The strengths or weaknesses should be seen in the perspectives of the countries concerned. Over the past 25 years, Saarc has done a large number of norm-setting. With 1.5 billion people, this organisation alone cannot undertake implementation. It provides a template and the member states have to implement it. People forget that not only India, but even Pakistan and Bangladesh are large countries with huge populations. Making South Asia prosperous and peaceful are the goals with which the Saac came into being and therefore it has always been focusing on the importance of economic growth, social progress and cultural development to meet the expectations of people of the region.
South Asia has challenges stemming not only from demographic explosion, but also from compulsions of economic development and, on top of this, terrorism that menaces this region. We are not flush with funds: every dollar for any of our countries has 20 priorities chasing it. Therefore, Saarc cannot afford to be profligate.

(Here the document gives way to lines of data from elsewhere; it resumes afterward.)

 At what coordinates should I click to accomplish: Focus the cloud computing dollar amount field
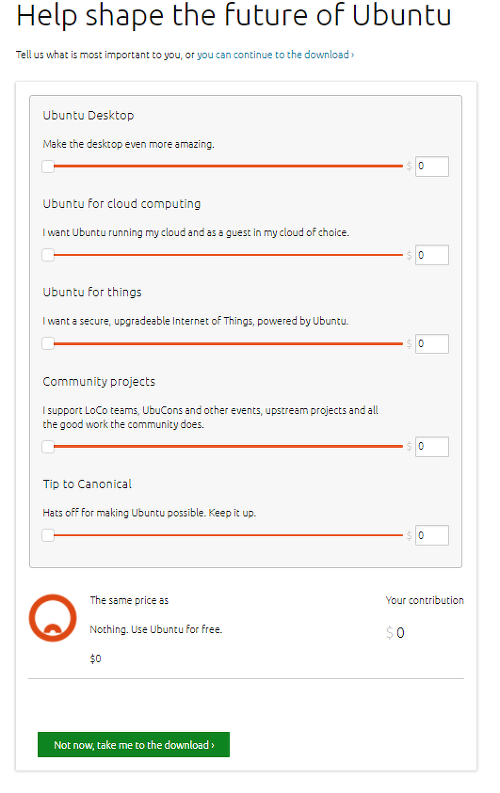pyautogui.click(x=432, y=255)
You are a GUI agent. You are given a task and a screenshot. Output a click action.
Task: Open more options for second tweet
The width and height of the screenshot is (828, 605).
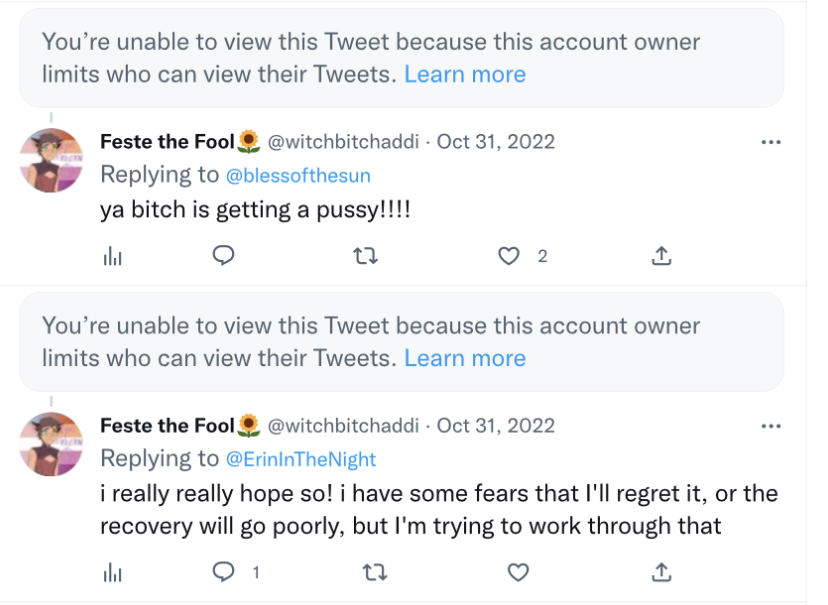pos(770,426)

Is the troubled bilateral relations between India and Pakistan hindering the emergence of Saarc as a strong regional grouping?
No. Pakistan and India have been supportive of various Saarc activities, initiatives and programmes. Long period of cooperation has made Saarc common asset for all. Its charter clearly defines the principles based on which cooperation is taking shape. Contentious issues are excluded from the Saarc agenda. I think both the countries have made great contributions to Saarc in the past and will continue to do so.

How do you see the future of Saarc?
I firmly believe that in today’s world as well as in future it is the co-operative endeavour that carries the day. Saarc has been focusing on many specific areas of co-operation like trade, energy, transport, education, poverty alleviation and others which could produce tangible results to the people of the region.

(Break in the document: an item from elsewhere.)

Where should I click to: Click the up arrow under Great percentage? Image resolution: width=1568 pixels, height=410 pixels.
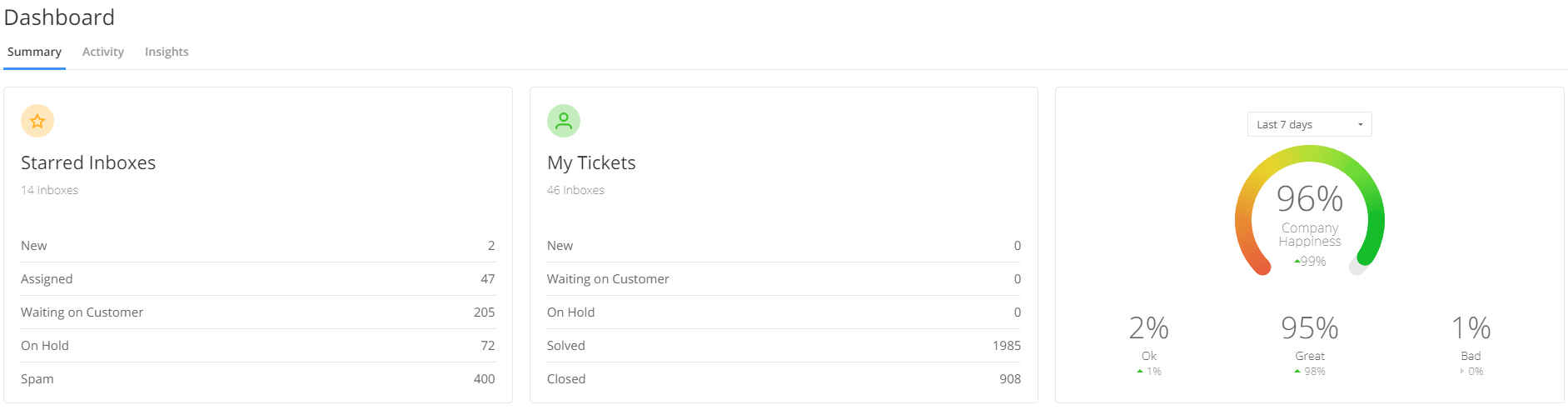(x=1297, y=372)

What does the ensuing Saarc summit at Thimphu have on its agenda?
The secretariat is working on the agenda taking into account the regional priorities, including climate change, poverty alleviation, tourism, energy, transport, science and technology, trade, education, agriculture and food security.

What has Saarc done towards regional cooperation against terrorism?
The process started in the mid 80s, and one of the very first steps, which we took was to have a convention for the suppression of terrorism in 1987. It was followed up by a protocol on criminalising and preventing financing of terrorism, which went into operation by 2004. There has been further agreement which was signed at the last summit, on mutual legal assistance. These are the building blocks on which the Saarc countries have agreed to work towards the objective of eradicating terrorism. Implementation of these instruments has to be done by the member states.

Has the South Asia Free Trade Agreement or Safta been able to boost the intra-Saarc trade? Can you tell us about the SAARC endeavours to boost regional connectivity?
Yes, Safta is serving its purpose as trade among countries is increasing year after year. Since the launching of trade liberalisation programme in 2006, intra-SAARC trade has reached more than half a billion dollars and may go up further when complete data is available from all member states for the period July-Dec 2009. Further, a working group on ‘reduction in the sensitive lists’ was set up and it agreed that the member states while maintaining overall balance in tangible preferential market access to all contracting states, shall reduce their sensitive lists by 20 per cent.

A Saarc regional multimodal transport study has been conducted with the assistance of Asian Development Bank to suggest ways to expand regional connectivity. An inter-governmental group on transport is addressing the first steps in this direction. A meeting of the transport ministers has also considered identifying various corridors through which the Saarc member countries could be connected with one another.

A Saarc cabinet secretaries’ meet had recommended sharing of best practices in governance among the member countries. Has any progress been made on this?
The meet held last year had recommended that the member states provide detailed information on six best practices in the field of administrative reforms undertaken in their respective countries. After receipt of inputs, the secretariat would prepare a compendium, and also post it on its website. Information on best practices has already been received from some of the member states.